Sarah proceeded to describe a school configuration that would work for students who “refused to do school.” Students would begin school at ten o’clock. The course of study would be designed by the students in consultation with the director of the program. The physical education program, which was a constant nemesis for these students, was redesigned to be more user friendly to students who disliked “dressing” for gym and traditional activity structures emphasizing competition and team sports. The maximum class size for the program was set at fifteen. The classroom for the program was to be located away from the normal distractions of the high school day.

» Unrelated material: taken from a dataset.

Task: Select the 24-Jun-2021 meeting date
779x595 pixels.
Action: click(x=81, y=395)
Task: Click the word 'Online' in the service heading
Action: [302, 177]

As I listened to Sarah’s “demands” my thoughts alternated between a resentment towards students who would not go along with the program and a respect for the wisdom of a teacher who had worked with these students for many years. My institutional self was saying no the program. My educational self said that my options resided outside the boundaries of institutional schooling. The traditional configuration of the high school was not working; more of the same was not an option.

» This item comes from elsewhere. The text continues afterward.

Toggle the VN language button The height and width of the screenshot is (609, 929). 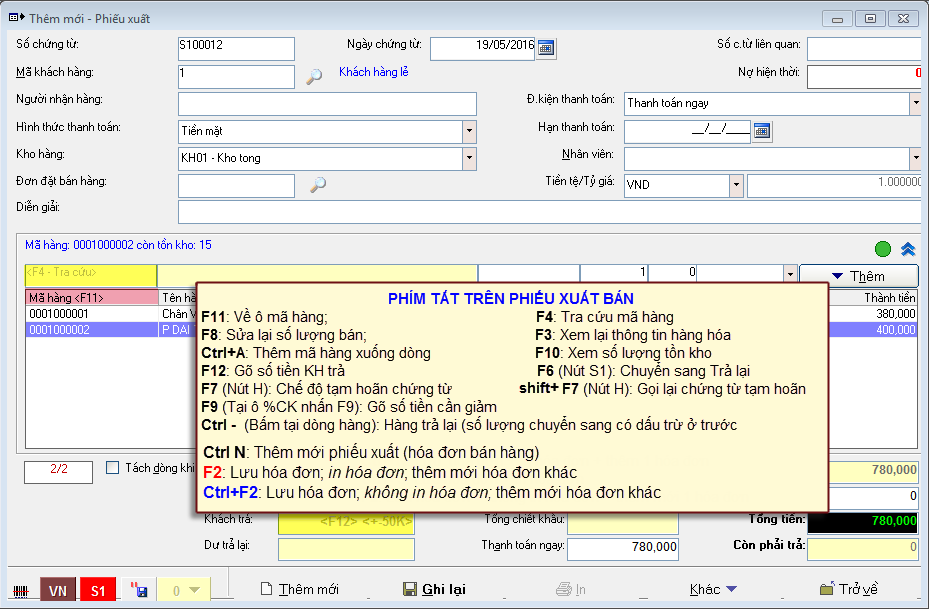(x=57, y=590)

Project STARS (Success Through Accepting Responsibility) began that day in my office. I was able to secure money for materials and a salary for the teacher. I found a room in a remote part of the building. I worked with the physical education chairperson to modify the program for these students. I felt a bit more assured about the success of the program when Sarah volunteered to teach and direct the program.

There were parameters for Project STARS. Students, along with their parents, had to sign a contract stipulating that they would attend school on a regular basis, would behave appropriately in class, and would complete assigned school work. Parents and students were also informed that they would not receive a diploma from the school unless they completed all required courses. Students who were unable to comply with these rules would immediately be dropped from the program.

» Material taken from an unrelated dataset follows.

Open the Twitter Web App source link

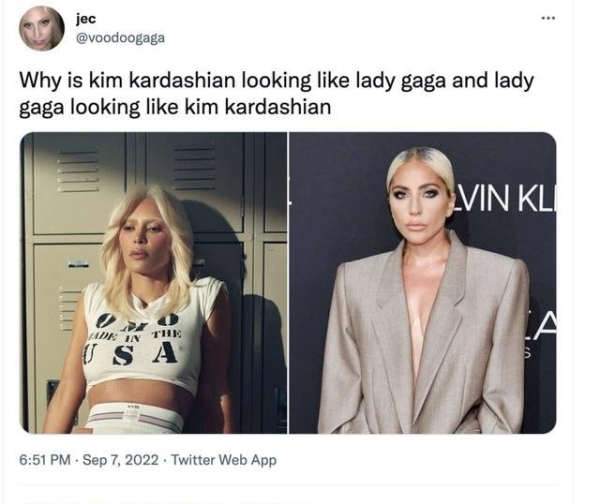coord(224,460)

STARS became a huge success. By the end of the first semester, students who were virtual drop-outs were now attending school on a regular basis, were arriving on time to the program and were successfully completing self-selected correspondence courses in academic and elective courses. Over the next seventeen years I was principal I handed out seven hundred and seven diplomas to students who, without the STARS program, would have become a number on a dropout report. In that same period of time, our school’s average graduation rate increased by 9.62%.

The years that I worked with staff and students in the STARS program taught me that traditional institutional approaches to improving achievement that do more of the same, only harder, or the endless search for pathologies in students only alienated the student further from purposeful approaches to learning. Both strategies ignore the fundamental disconnect between the knowledge, interests, and capacities of young people and the institutional goals of schooling.

The other lesson I learned in working with teachers and administrators on different configurations of schooling is the distinctive change in their attitudes towards students who were not doing well in school. Freed from the constraints of institutional schooling, professional staff stopped the blame game—if only students would, if only parents would, if only the administration would. Now staff focused on asking the right question: “How can we make this student successful in our school.”

REFEERENCES
Goodlad, J.I. (1984). A place called school: prospects for the future. A Study of schooling in the United States. New York: McGraw-Hill Book Co.